• [Description of the task]
Recreate the entire listing that appears below, exactly.

• [Information provided]
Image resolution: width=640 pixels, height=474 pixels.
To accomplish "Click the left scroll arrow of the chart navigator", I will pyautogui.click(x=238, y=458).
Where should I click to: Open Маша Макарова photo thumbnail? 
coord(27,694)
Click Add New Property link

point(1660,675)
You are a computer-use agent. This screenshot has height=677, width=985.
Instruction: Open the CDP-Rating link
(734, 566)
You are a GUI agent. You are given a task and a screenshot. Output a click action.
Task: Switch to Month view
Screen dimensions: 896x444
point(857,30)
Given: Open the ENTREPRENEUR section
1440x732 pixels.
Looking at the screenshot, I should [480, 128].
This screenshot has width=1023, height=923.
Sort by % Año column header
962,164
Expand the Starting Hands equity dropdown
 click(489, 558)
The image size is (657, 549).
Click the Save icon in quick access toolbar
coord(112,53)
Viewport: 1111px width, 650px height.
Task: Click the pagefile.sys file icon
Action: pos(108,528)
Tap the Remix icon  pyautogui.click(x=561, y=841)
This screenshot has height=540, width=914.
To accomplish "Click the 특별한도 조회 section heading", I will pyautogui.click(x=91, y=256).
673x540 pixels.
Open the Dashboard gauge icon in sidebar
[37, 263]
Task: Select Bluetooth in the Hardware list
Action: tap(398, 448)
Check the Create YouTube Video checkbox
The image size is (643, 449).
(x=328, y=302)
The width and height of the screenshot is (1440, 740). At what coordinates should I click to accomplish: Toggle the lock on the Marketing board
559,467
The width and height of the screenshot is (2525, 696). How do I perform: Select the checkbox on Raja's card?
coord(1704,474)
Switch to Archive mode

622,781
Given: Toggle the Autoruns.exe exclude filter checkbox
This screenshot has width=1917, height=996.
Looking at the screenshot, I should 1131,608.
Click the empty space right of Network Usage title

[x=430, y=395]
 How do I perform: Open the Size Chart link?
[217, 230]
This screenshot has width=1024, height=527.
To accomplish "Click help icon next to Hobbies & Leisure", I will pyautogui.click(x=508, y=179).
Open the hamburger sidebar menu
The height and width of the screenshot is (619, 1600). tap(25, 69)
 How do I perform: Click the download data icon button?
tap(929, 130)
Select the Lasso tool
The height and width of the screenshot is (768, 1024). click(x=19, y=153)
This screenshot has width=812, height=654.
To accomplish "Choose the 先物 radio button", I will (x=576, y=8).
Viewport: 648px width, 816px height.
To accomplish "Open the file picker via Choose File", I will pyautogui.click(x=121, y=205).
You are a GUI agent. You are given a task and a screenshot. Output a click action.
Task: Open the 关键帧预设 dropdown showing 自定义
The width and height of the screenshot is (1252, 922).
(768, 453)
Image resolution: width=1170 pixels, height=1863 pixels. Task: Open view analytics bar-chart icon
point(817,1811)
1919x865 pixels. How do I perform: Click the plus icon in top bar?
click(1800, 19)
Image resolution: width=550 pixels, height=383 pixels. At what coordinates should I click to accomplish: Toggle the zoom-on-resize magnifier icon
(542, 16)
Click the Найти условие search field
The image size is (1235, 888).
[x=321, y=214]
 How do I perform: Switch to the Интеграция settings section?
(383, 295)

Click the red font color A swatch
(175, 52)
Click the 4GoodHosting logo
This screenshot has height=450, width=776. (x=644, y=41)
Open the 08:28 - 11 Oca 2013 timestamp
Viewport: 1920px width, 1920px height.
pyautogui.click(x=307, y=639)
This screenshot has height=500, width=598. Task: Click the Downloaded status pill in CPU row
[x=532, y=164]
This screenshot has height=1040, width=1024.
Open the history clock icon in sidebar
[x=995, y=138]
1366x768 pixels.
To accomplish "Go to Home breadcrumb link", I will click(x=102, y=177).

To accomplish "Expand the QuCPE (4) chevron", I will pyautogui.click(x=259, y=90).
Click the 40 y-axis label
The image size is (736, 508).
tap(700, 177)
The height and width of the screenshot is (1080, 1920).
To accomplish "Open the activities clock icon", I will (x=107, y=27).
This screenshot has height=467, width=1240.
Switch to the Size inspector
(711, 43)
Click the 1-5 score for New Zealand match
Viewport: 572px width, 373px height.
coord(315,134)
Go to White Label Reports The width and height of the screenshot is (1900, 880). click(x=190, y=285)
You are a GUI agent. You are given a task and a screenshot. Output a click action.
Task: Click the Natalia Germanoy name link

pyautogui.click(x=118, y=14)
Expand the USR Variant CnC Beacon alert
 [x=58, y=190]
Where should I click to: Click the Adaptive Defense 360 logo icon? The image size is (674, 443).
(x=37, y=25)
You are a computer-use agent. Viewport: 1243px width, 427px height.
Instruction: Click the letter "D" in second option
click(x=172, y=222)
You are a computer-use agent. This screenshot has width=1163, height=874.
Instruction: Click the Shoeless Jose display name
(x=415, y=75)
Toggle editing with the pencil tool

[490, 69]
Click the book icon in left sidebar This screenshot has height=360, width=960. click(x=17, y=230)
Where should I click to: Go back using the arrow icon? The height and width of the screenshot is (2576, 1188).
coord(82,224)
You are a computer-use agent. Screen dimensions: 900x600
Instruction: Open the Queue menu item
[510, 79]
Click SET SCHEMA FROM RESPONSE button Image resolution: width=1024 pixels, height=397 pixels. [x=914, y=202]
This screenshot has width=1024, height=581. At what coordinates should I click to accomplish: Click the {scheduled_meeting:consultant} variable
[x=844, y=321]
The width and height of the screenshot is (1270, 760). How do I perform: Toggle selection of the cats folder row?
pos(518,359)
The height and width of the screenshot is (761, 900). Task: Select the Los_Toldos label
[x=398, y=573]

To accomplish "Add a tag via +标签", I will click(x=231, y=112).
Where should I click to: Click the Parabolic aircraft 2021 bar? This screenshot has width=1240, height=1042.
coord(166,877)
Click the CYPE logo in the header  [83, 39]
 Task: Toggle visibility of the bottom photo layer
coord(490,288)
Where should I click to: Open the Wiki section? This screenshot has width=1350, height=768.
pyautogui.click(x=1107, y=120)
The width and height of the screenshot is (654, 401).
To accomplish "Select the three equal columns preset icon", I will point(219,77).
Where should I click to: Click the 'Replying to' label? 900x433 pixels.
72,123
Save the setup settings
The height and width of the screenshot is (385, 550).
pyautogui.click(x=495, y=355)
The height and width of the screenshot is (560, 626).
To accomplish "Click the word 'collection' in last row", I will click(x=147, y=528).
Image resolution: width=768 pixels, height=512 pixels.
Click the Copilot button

• [Response to the task]
Image resolution: width=640 pixels, height=474 pixels.
To accomplish "Click the left scroll arrow of the chart navigator", I will pyautogui.click(x=238, y=458).
Where should I click to: Open Маша Макарова photo thumbnail? 
coord(27,694)
Click Add New Property link

point(1660,675)
You are a computer-use agent. This screenshot has height=677, width=985.
Instruction: Open the CDP-Rating link
(734, 566)
You are a GUI agent. You are given a task and a screenshot. Output a click action.
Task: Switch to Month view
Screen dimensions: 896x444
point(857,30)
Given: Open the ENTREPRENEUR section
1440x732 pixels.
Looking at the screenshot, I should [480, 128].
This screenshot has width=1023, height=923.
Sort by % Año column header
962,164
Expand the Starting Hands equity dropdown
 click(489, 558)
The image size is (657, 549).
Click the Save icon in quick access toolbar
coord(112,53)
Viewport: 1111px width, 650px height.
Task: Click the pagefile.sys file icon
Action: pos(108,528)
Tap the Remix icon  pyautogui.click(x=561, y=841)
This screenshot has height=540, width=914.
To accomplish "Click the 특별한도 조회 section heading", I will pyautogui.click(x=91, y=256).
673x540 pixels.
Open the Dashboard gauge icon in sidebar
[37, 263]
Task: Select Bluetooth in the Hardware list
Action: tap(398, 448)
Check the Create YouTube Video checkbox
The image size is (643, 449).
(x=328, y=302)
The width and height of the screenshot is (1440, 740). At what coordinates should I click to accomplish: Toggle the lock on the Marketing board
559,467
The width and height of the screenshot is (2525, 696). How do I perform: Select the checkbox on Raja's card?
coord(1704,474)
Switch to Archive mode

622,781
Given: Toggle the Autoruns.exe exclude filter checkbox
This screenshot has width=1917, height=996.
Looking at the screenshot, I should 1131,608.
Click the empty space right of Network Usage title

[x=430, y=395]
 How do I perform: Open the Size Chart link?
[217, 230]
This screenshot has width=1024, height=527.
To accomplish "Click help icon next to Hobbies & Leisure", I will pyautogui.click(x=508, y=179).
Open the hamburger sidebar menu
The height and width of the screenshot is (619, 1600). tap(25, 69)
 How do I perform: Click the download data icon button?
tap(929, 130)
Select the Lasso tool
The height and width of the screenshot is (768, 1024). click(x=19, y=153)
This screenshot has width=812, height=654.
To accomplish "Choose the 先物 radio button", I will (x=576, y=8).
Viewport: 648px width, 816px height.
To accomplish "Open the file picker via Choose File", I will pyautogui.click(x=121, y=205).
You are a GUI agent. You are given a task and a screenshot. Output a click action.
Task: Open the 关键帧预设 dropdown showing 自定义
The width and height of the screenshot is (1252, 922).
(768, 453)
Image resolution: width=1170 pixels, height=1863 pixels. Task: Open view analytics bar-chart icon
point(817,1811)
1919x865 pixels. How do I perform: Click the plus icon in top bar?
click(1800, 19)
Image resolution: width=550 pixels, height=383 pixels. At what coordinates should I click to accomplish: Toggle the zoom-on-resize magnifier icon
(542, 16)
Click the Найти условие search field
The image size is (1235, 888).
[x=321, y=214]
 How do I perform: Switch to the Интеграция settings section?
(383, 295)

Click the red font color A swatch
(175, 52)
Click the 4GoodHosting logo
This screenshot has height=450, width=776. (x=644, y=41)
Open the 08:28 - 11 Oca 2013 timestamp
Viewport: 1920px width, 1920px height.
pyautogui.click(x=307, y=639)
This screenshot has height=500, width=598. Task: Click the Downloaded status pill in CPU row
[x=532, y=164]
This screenshot has height=1040, width=1024.
Open the history clock icon in sidebar
[x=995, y=138]
1366x768 pixels.
To accomplish "Go to Home breadcrumb link", I will click(x=102, y=177).

To accomplish "Expand the QuCPE (4) chevron", I will pyautogui.click(x=259, y=90).
Click the 40 y-axis label
The image size is (736, 508).
tap(700, 177)
The height and width of the screenshot is (1080, 1920).
To accomplish "Open the activities clock icon", I will (x=107, y=27).
This screenshot has height=467, width=1240.
Switch to the Size inspector
(711, 43)
Click the 1-5 score for New Zealand match
Viewport: 572px width, 373px height.
coord(315,134)
Go to White Label Reports The width and height of the screenshot is (1900, 880). click(x=190, y=285)
You are a GUI agent. You are given a task and a screenshot. Output a click action.
Task: Click the Natalia Germanoy name link

pyautogui.click(x=118, y=14)
Expand the USR Variant CnC Beacon alert
 [x=58, y=190]
Where should I click to: Click the Adaptive Defense 360 logo icon? The image size is (674, 443).
(x=37, y=25)
You are a computer-use agent. Viewport: 1243px width, 427px height.
Instruction: Click the letter "D" in second option
click(x=172, y=222)
You are a computer-use agent. This screenshot has width=1163, height=874.
Instruction: Click the Shoeless Jose display name
(x=415, y=75)
Toggle editing with the pencil tool

[490, 69]
Click the book icon in left sidebar This screenshot has height=360, width=960. click(x=17, y=230)
Where should I click to: Go back using the arrow icon? The height and width of the screenshot is (2576, 1188).
coord(82,224)
You are a computer-use agent. Screen dimensions: 900x600
Instruction: Open the Queue menu item
[510, 79]
Click SET SCHEMA FROM RESPONSE button Image resolution: width=1024 pixels, height=397 pixels. [x=914, y=202]
This screenshot has width=1024, height=581. At what coordinates should I click to accomplish: Click the {scheduled_meeting:consultant} variable
[x=844, y=321]
The width and height of the screenshot is (1270, 760). How do I perform: Toggle selection of the cats folder row?
pos(518,359)
The height and width of the screenshot is (761, 900). Task: Select the Los_Toldos label
[x=398, y=573]

To accomplish "Add a tag via +标签", I will click(x=231, y=112).
Where should I click to: Click the Parabolic aircraft 2021 bar? This screenshot has width=1240, height=1042.
coord(166,877)
Click the CYPE logo in the header  [83, 39]
 Task: Toggle visibility of the bottom photo layer
coord(490,288)
Where should I click to: Open the Wiki section? This screenshot has width=1350, height=768.
pyautogui.click(x=1107, y=120)
The width and height of the screenshot is (654, 401).
To accomplish "Select the three equal columns preset icon", I will point(219,77).
Where should I click to: Click the 'Replying to' label? 900x433 pixels.
72,123
Save the setup settings
The height and width of the screenshot is (385, 550).
pyautogui.click(x=495, y=355)
The height and width of the screenshot is (560, 626).
To accomplish "Click the word 'collection' in last row", I will click(x=147, y=528).
Image resolution: width=768 pixels, height=512 pixels.
Click the Copilot button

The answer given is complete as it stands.